(Data for this exercise begins)

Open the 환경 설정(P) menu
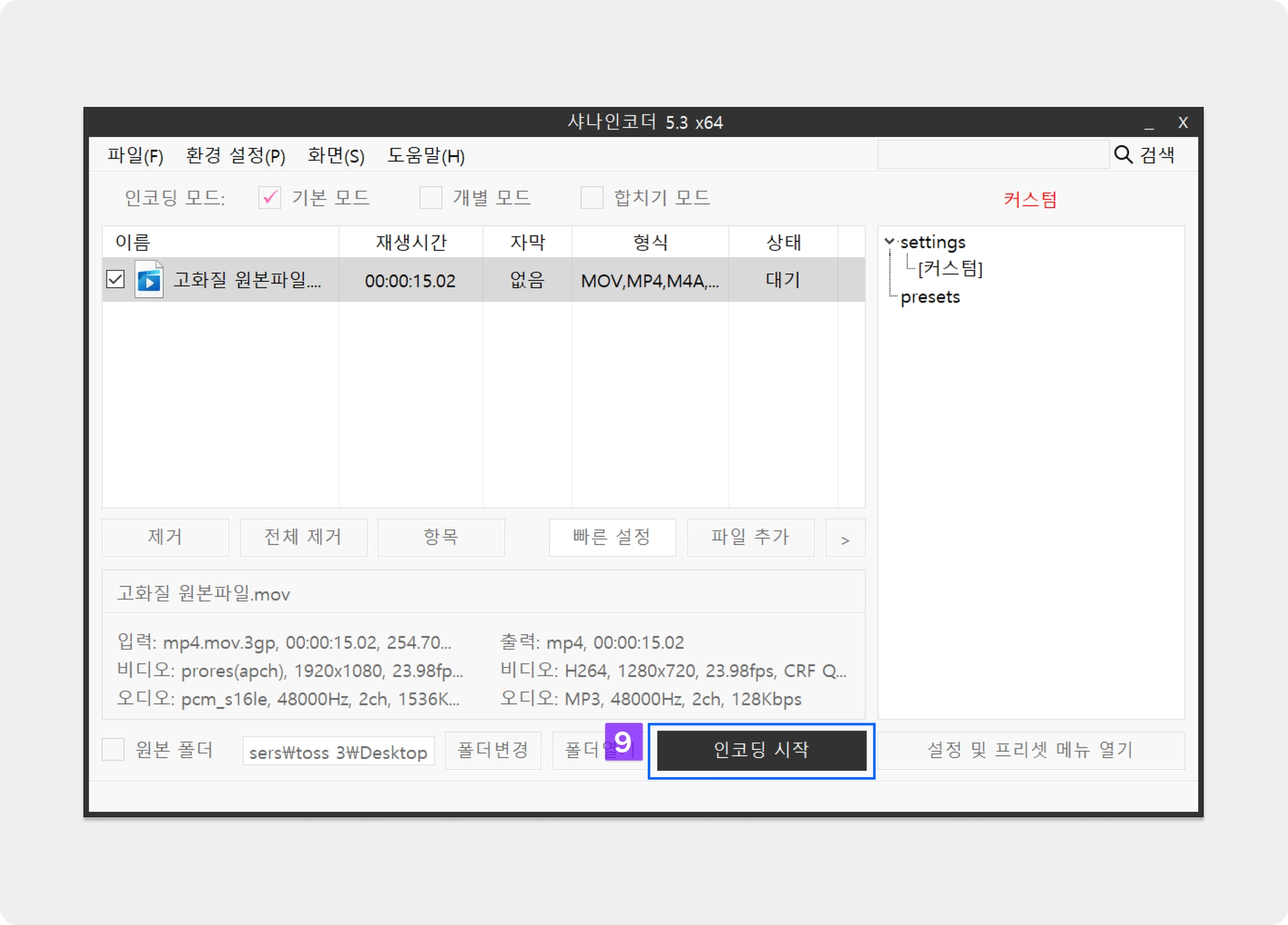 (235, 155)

(Data for this exercise ends)
(Data for this exercise begins)

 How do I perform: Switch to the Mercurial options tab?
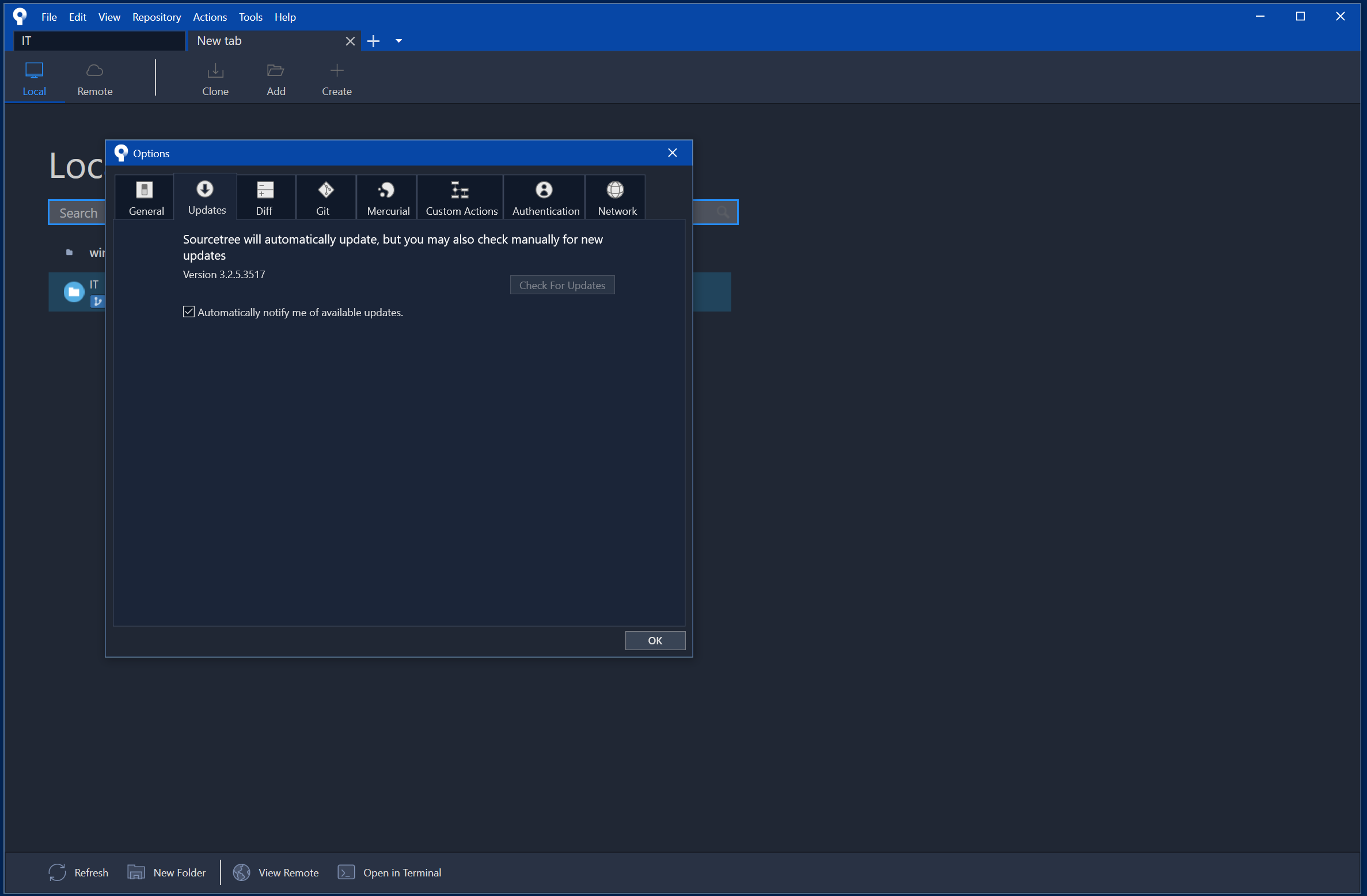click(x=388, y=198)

(Data for this exercise ends)
(Data for this exercise begins)

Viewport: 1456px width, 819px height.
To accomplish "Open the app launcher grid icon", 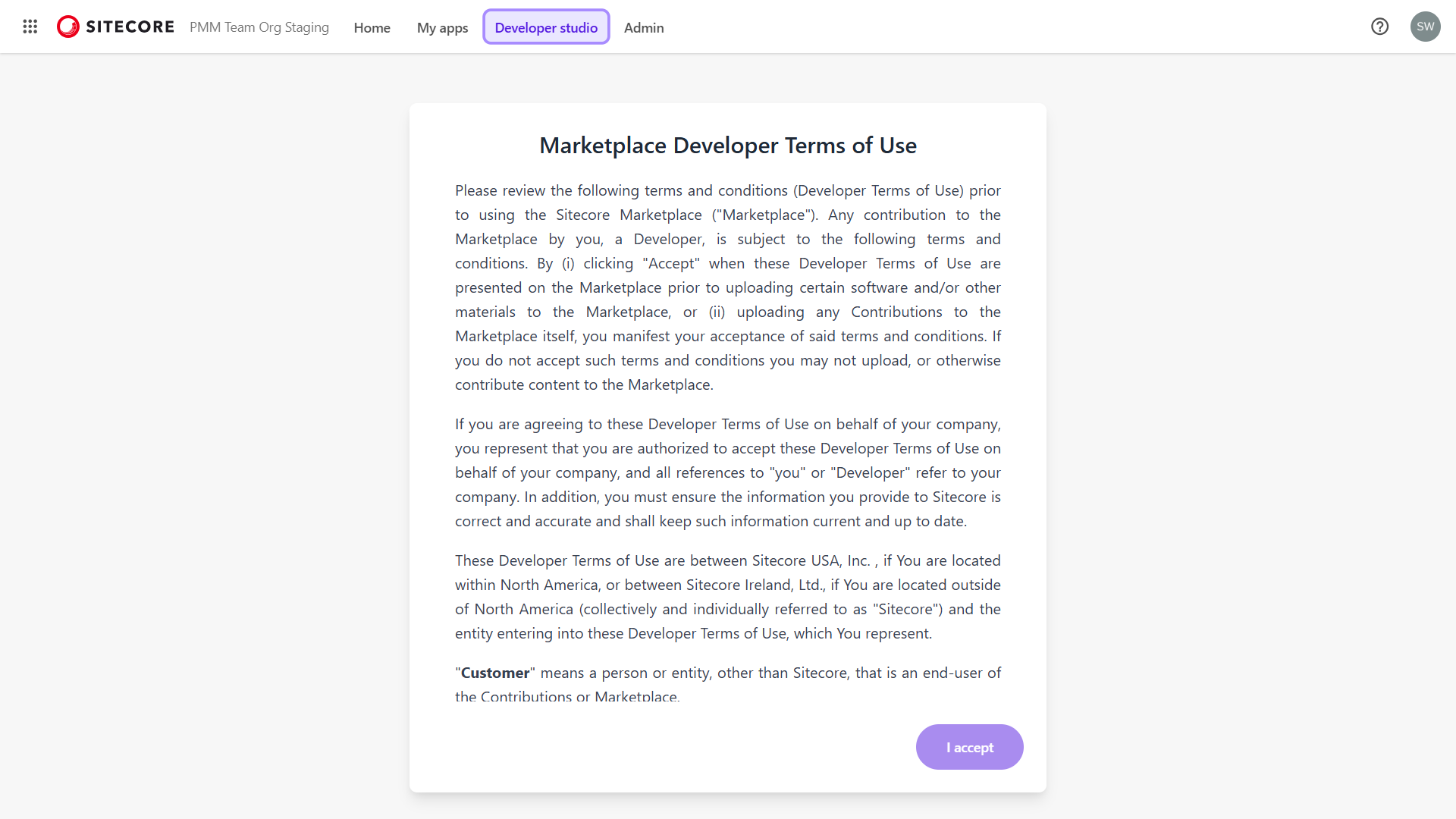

(Data for this exercise ends)

Aim of the exercise.
Within the material above, only the stretch from the line holding "Viewport: 1456px width, 819px height." through the line holding "the app launcher" is to be restated exactly. Pictures are dropped.

Solution below.
Viewport: 1456px width, 819px height.
To accomplish "Open the app launcher grid icon", 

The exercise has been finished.